Ursprung der europäischen Sprachen in Russland: Die Sprache der Viehhirten

Erbgut aus der Stein- und Bronzezeit legt den Schluss nahe, dass indoeuropäische Sprachen wie Deutsch, Französisch oder Griechisch mit Hirten aus der südrussischen Steppe nach Europa kamen.

Die heutigen Mitteleuropäer stammen zu einem beträchtlichen Teil von Gruppen ab, die vor etwa 4500 Jahren aus dem Süden des heutigen Russland eingewandert sind. Das schließt ein internationales Forscherteam aus Genanalysen von insgesamt 94 Menschen, die vor 3000 bis 8000 Jahren lebten, 41 von ihnen auf dem Gebiet des heutigen Deutschlands. Die Resultate könnten auch Aufschluss zum Ursprung der indoeuropäischen Sprachen geben, zu denen Deutsch zählt.

Indoeuropäisch kam erst mit der zweiten Einwanderungswelle

Eine Forschergruppe um David Reich von der Harvard Medical School in Boston analysierte die Genome der Europäer aus der Mittel- und Jungsteinzeit sowie aus der späteren Bronzezeit, die im heutigen Deutschland, Ungarn, Schweden, Spanien und Russland gelebt hatten.

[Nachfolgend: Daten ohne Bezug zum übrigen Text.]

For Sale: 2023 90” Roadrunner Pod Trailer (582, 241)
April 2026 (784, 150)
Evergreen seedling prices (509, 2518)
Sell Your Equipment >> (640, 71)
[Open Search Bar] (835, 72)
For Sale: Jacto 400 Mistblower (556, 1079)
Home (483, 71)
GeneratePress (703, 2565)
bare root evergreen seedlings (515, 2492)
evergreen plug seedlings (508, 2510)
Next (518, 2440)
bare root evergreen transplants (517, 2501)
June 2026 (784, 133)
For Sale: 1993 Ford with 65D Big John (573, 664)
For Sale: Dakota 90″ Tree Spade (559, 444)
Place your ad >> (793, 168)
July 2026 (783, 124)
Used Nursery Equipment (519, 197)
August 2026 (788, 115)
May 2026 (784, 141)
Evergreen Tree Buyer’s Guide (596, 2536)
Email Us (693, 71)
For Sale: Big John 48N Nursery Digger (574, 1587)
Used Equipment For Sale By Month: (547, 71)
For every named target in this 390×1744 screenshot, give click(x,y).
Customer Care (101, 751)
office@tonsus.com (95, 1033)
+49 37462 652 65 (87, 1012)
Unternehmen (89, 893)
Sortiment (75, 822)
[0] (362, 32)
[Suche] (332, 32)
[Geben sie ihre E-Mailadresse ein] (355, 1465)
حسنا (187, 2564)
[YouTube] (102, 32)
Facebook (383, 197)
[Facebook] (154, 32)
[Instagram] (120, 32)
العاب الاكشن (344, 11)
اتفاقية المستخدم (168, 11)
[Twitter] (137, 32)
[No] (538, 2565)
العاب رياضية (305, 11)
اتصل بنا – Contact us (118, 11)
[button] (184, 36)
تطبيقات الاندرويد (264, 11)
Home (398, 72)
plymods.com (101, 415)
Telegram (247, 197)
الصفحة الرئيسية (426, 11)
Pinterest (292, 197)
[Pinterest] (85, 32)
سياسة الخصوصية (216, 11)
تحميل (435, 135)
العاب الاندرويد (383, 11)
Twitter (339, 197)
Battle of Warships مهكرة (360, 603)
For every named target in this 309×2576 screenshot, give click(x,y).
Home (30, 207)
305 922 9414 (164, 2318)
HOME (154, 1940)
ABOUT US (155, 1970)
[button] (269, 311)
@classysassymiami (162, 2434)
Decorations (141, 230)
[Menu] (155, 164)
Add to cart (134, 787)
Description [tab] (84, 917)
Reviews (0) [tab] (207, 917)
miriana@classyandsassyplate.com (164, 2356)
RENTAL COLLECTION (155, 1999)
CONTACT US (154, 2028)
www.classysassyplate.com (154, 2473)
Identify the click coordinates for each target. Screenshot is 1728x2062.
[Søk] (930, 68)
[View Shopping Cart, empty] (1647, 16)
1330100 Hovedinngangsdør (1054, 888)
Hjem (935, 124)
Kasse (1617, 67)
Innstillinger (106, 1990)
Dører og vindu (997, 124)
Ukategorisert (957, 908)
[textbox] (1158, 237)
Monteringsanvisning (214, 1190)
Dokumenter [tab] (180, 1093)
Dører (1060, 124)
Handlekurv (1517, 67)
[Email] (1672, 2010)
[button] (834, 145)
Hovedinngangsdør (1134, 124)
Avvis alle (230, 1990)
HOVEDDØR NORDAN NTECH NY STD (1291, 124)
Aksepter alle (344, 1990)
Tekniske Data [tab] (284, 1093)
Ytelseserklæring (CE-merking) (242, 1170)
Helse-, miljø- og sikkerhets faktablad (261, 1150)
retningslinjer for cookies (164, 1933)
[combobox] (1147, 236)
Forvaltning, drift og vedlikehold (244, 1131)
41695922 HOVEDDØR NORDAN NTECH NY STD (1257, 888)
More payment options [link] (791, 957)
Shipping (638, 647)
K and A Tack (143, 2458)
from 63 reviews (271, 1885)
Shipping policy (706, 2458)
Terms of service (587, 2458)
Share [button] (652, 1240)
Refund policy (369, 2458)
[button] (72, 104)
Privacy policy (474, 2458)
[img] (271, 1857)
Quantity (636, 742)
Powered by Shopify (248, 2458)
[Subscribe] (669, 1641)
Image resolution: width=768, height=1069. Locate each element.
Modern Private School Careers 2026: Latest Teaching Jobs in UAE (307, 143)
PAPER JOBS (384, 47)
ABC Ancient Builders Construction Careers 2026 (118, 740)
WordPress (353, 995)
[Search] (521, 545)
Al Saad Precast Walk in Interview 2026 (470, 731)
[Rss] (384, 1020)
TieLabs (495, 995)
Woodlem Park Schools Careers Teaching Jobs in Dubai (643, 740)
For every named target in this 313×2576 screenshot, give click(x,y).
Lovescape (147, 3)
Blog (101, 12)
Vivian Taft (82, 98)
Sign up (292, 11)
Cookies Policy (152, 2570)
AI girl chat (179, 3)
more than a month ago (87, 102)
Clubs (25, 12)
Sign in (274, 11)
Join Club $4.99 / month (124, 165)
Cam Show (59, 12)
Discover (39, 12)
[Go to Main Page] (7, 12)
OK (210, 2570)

Den Analysen nach gab es zwei große Einwanderungswellen. So wurden die damals in Mittel- und Westeuropa lebenden Jäger und Sammler vor etwa 7500 Jahren durch einwandernde frühe Bauern teilweise verdrängt und in deren Gesellschaften integriert. „Die Frühbauern aus Spanien, Deutschland und Ungarn sind genetisch nahezu identisch, was auf einen gemeinsamen Ursprung im Nahen Osten schließen lässt“, sagt Wolfgang Haak von der australischen Universität Adelaide, einer der Autoren der im Fachblatt „Nature“ veröffentlichten Studie.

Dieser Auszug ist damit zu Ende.